While flipping through the channels last night I came across a replaying of the eulogy Oprah Winfrey delivered at Rosa Parks’ funeral. In her speech Oprah said that she owed it to Ms. Parks to succeed. Basically what she meant was that Rosa Parks risked a lot in order to take a stand, not just for her own rights, but for the rights of all African Americans. She sacrificed for us and we now have an obligation to her and all those who struggled for racial equality to make something of ourselves. We need to make sure we live a life that makes us worthy of the blood, sweat and tears that were shed on our behalf.
I’ll admit that I’ve never really thought about it in that way but I think Oprah has a point. My great-grandparents came over here from Eastern Europe for one reason and one reason only, they thought that this was a country in which Jews could live a life that was fulfilling and happy. It is always a difficult decision to leave your country of origin even if conditions in that country are truly horrible. Moving to a place that is completely foreign, without a job lined up, where you don’t speak the language…well let’s face it, it’s scary and it takes a lot of courage.
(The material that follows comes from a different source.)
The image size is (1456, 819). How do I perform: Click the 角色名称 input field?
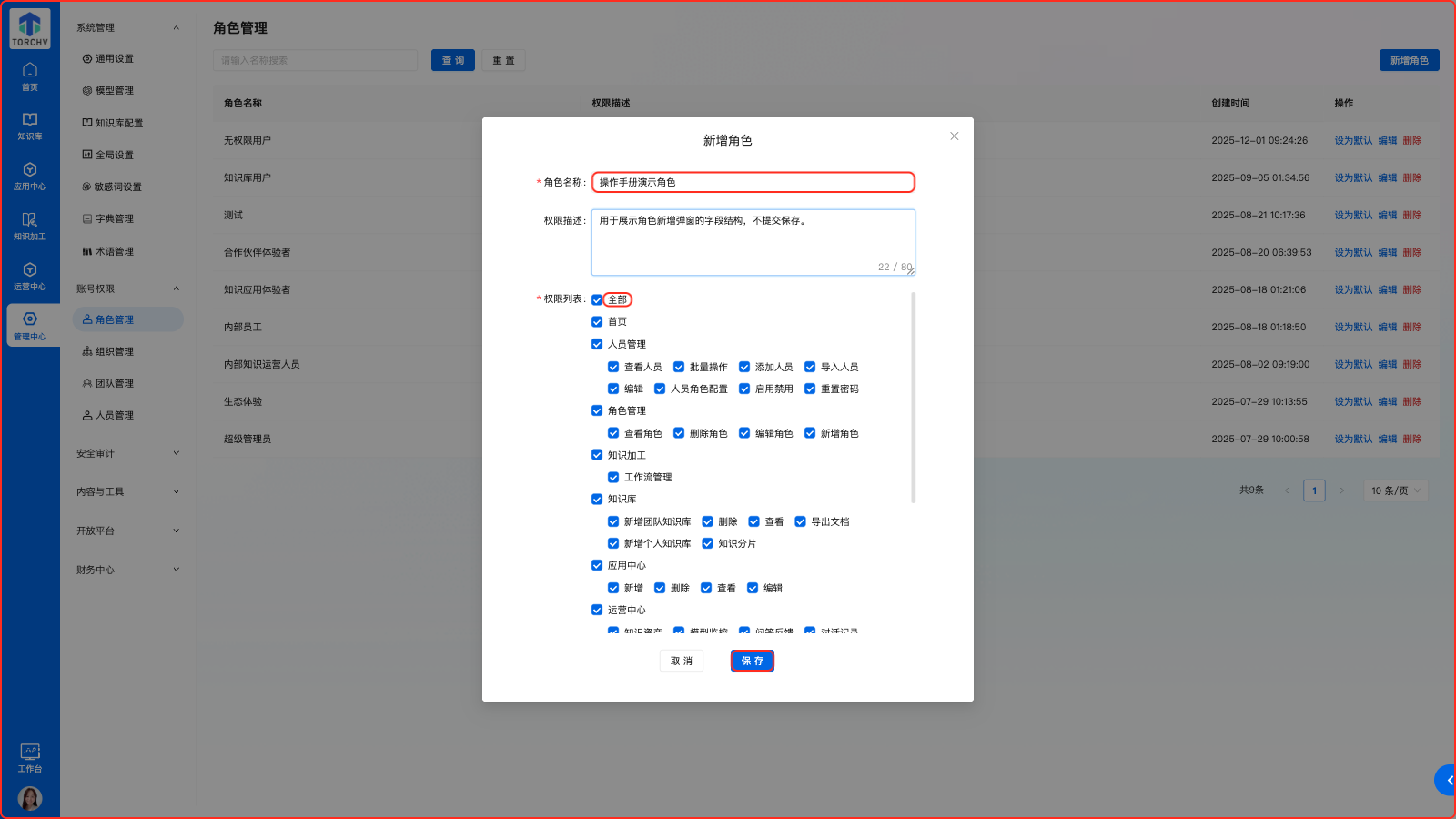753,182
In some respects it’s easier to sit back and be oppressed. And of course the process of immigrating to the States is in and of itself a difficult one, particularly when immigration means taking a long and often treacherous boat ride. And then, in the case of my family, there was the problem of being able to leave Russia. Of course my great-grandparents left well before the Soviet Union was formed but that didn’t mean it was easy for Russians to just pick up and travel around. My great-grandfather was actually kidnapped by the Russian army when he was just a child and forced to serve. When he grew to be an (apparently extremely attractive) young man he decided that he didn’t want to spend his entire life as an indentured servant while being subjected to extreme anti-Semitism so he took a major risk: he seduced a few of the officers wives and then convinced them to talk and/or manipulate their husbands into letting him go free. Obviously that plan could have backfired on him in a very big way but I guess he must have picked his targets wisely because he was granted his freedom. He then walked across Russia until he got back to his family. It was at that point that he married my great-grandmother who he had known in his childhood and together they decided to get the hell out of dodge.
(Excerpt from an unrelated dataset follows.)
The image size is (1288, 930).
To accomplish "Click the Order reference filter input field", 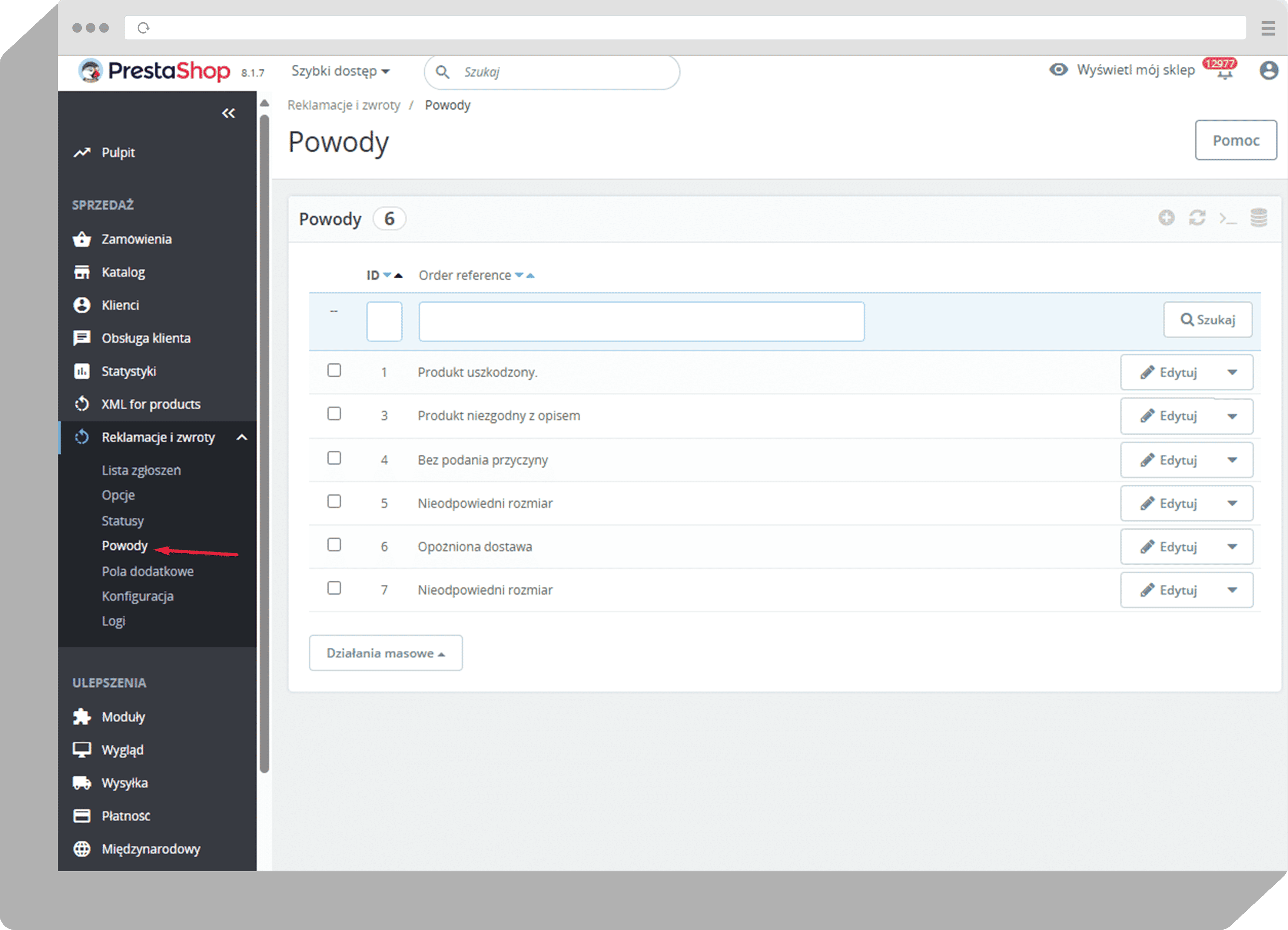I will tap(641, 322).
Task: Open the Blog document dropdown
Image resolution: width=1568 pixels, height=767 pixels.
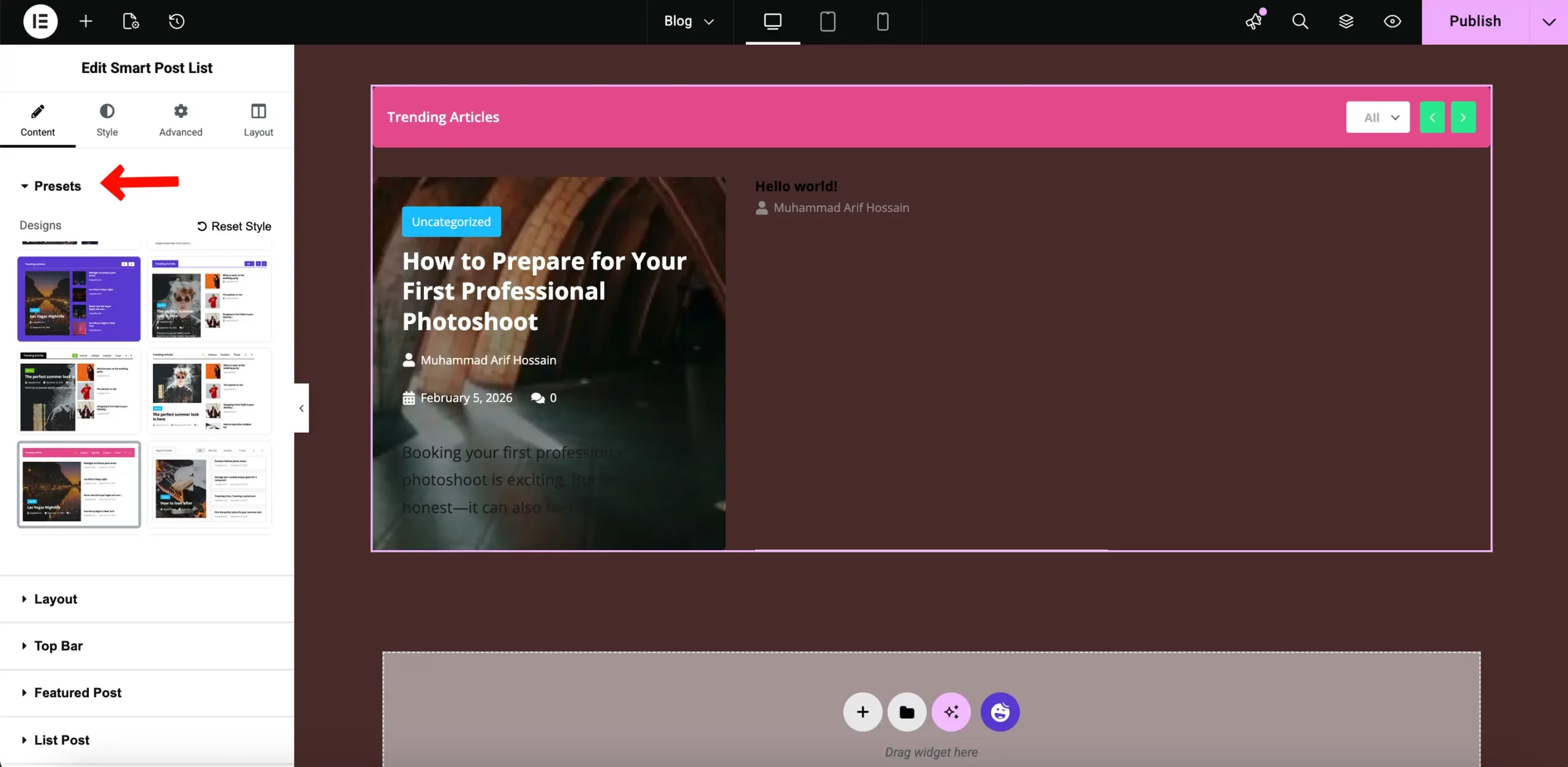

Naturally there were others in our family who stayed in the old country. They had children and raised their families there and for a long time they stayed in touch with their American relatives. But there is no longer any contact between my family in the States and those in Easter Europe. That would be impossible because my relatives in Eastern Europe have all been killed. Several died during the pogroms and the rest (who were living in Latvia and Lithuania) were victims of the holocaust. My great-grandparents decision to leave Russia made my life possible. I owe it to them to make sure that I take advantage of the opportunities that are afforded me as an American citizen.
My grandfather on my father’s side (Charles Trammell) was a DJ for a major radio station. That may not seem like a very big deal and maybe it wouldn’t have been if he hadn’t started his career in 1950 and if he wasn’t an African American. Black DJs were virtually unheard of at that time. Furthermore, while the music on the radio during the 50's was heavily influenced by Black music, it was being performed by Whites. Yet my grandfather did a lot to promote and further the careers of several Black musicians and through his radio show helped many become successful. This was before the civil rights movement had really taken off. He was a pioneer. Unfortunately for my father he wasn’t a very good family man but he was a man with a vision and he helped to pave the way for other minorities to take jobs and pursue endeavors that were traditionally reserved for Caucasians. In a way it would be a betrayal of him if I were to neglect my own artistic pursuits.
America is a nation of immigrants. If you look far enough back you will undoubtedly find someone in your ancestry who fought to raise their family in a place that was free from severe oppression. I think we owe it to them not to waste our lives. We need to strive to be ethical and compassionate people and do our best to fulfill our potential. To do otherwise is kind of an insult to those who worked so hard to give us the opportunity to be happy.